Are the agents of Wall Street the ministers of Satan? Is the current bear market a sign of the upcoming Armageddon? I have chosen not to answer these questions. I merely ask the reader to consider these couple of questions. If I have offended anyone, I apologize. If you think I am a lunatic, go ahead and margin yourself in U.S. equities or call options. I will be in my chair listening to the following song as your "portfolio" proceeds to be decimated.
As I am writing this, the Nikkei is doing what it has done best over the last decade or so. The Nikkei closed down 303 points to another 17-year low at 10,409.68. Recall that it peaked at over 39,000 in 1989. I wonder which will reach 9,000 first? The Nikkei or the Dow? Hmmm... Hong Kong is under 11,000 at a 30-month low. Same with the FTSE 100 in the U.K. Germany is at a 24-month low. All the world's major stock market indices have the ugliest charts I have ever seen.
The Dow is now sitting at 9,949.75. Both Thursday's and Friday's closes were very ominous closes since they were both under previous support at 9,965 set earlier in April.

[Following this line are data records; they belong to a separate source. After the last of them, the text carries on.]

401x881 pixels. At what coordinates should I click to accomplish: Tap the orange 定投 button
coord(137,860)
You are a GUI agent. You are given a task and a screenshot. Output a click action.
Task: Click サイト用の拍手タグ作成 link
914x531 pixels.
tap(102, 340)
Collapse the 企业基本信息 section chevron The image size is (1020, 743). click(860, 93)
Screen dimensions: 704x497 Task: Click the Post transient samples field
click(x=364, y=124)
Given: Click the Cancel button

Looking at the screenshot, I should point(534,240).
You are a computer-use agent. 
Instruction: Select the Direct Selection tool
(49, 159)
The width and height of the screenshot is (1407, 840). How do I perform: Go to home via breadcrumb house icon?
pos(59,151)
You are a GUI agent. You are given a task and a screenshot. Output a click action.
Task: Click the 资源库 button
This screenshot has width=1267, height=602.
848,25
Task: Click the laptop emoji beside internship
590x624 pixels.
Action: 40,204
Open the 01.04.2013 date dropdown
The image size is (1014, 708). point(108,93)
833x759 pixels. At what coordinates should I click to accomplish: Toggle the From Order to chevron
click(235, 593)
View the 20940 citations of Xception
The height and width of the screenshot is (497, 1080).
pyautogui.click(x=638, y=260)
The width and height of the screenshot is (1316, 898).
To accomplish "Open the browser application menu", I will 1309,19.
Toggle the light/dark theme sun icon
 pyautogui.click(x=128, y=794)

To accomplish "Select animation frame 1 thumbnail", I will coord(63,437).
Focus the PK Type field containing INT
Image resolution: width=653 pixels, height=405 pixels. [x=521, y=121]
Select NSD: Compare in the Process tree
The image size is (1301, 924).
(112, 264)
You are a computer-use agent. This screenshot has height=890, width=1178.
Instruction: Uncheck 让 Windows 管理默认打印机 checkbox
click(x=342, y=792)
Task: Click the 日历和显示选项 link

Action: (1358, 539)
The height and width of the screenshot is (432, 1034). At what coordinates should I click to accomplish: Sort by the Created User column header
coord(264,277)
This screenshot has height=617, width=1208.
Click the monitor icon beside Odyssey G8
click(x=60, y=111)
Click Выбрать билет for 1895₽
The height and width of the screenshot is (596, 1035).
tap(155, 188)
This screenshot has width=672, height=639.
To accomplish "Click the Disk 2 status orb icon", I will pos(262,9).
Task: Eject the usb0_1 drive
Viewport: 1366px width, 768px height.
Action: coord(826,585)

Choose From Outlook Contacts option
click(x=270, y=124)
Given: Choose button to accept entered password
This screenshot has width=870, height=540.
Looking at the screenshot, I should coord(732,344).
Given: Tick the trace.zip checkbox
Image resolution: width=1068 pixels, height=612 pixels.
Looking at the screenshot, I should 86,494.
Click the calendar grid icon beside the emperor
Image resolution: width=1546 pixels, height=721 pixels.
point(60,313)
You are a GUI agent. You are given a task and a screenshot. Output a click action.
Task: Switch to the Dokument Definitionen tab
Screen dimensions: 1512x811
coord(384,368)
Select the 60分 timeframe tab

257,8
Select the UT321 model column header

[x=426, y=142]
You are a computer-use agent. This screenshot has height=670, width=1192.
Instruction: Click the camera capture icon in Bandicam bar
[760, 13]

All recently rallies have had no follow-throughs. The situation is downright ugly. Numerous market strategists are now very bullish based on technical indicators such as the smart money index, the put/call ratios, the Fed, and more importantly the
For example, the TRIN has not been above 2.0 for two consecutive days since October 19, 1987, when the Dow lost >22% in one day. This happened last week. There were seven or eight occasions when the 10-day MA of the TRIN surpassed 1.5 and in all cases, the Dow was significantly higher during the next few months. The last time this signal flashed was on March 22, 2001 (the Dow went from 9,100 to 11,300) soon afterwards. This happened again last week.
Then there is always the Fed. Prior to its latest cut, the Fed has only gone to a very aggressive easing cycle five times since its inception. On every occasion the Fed has done this, the market rose significantly in the months afterwards.
The only occasion when the Fed failed was during 1930. The Dow ultimately bottomed in 1932 after losing an unprecedented 87% from its peak in 1929.
So what does this all mean? I believe it means we are in uncharted territory. I believe the direction is down - not up. The signals that I have just cited are NOT WORKING. That means we are certainly in one of greatest bear markets of all-time. The fact that numerous credible market strategists are on the long side does not bode well either. The "smart money" may be incorrect this time (which they were not in spring of last year), and if they are, they will be incorrect in a large way.
Also note that MZM and M3 growth has flattened during the last few weeks.
Prior to last month, both of these figures were growing at an unprecedented rate. Something in the order of a 25% annualized rate at their respective peaks. Mutual fund redemptions have also been unprecedented. The market is running out of liquidity.
The second quarter GDP growth has just been revised from 0.7% to 0.2% last week. It is due for another revision later this month and I believe the recession will be official at that time. Any high school student with an intro to macro course and with a little bit of common sense can tell you we are in a recession already. Statistics from the government have always been meaningless and always will be.
The Bear is hungry. It has never been this hungry since the South Sea Bubble in England in 1720. From 1720 to the bottom in 1722, over 80% of the issues on the London Stock Exchange were delisted and the remaining 20% or so declined an average of 80%. If history is to repeat itself, the Dow would eventually close at or near 400 (notice that I covered myself since I mentioned <5,000 by fall 2003 earlier).
I maintain the Dow would reach 8,000 or so on an intra-day basis by the end of this year. Possibly within the next few weeks if we do not get a meaningful rally soon. I have already placed my bets. Either way, the upcoming crash will be taken as a sign of a prelude to Armageddon by many in the near future.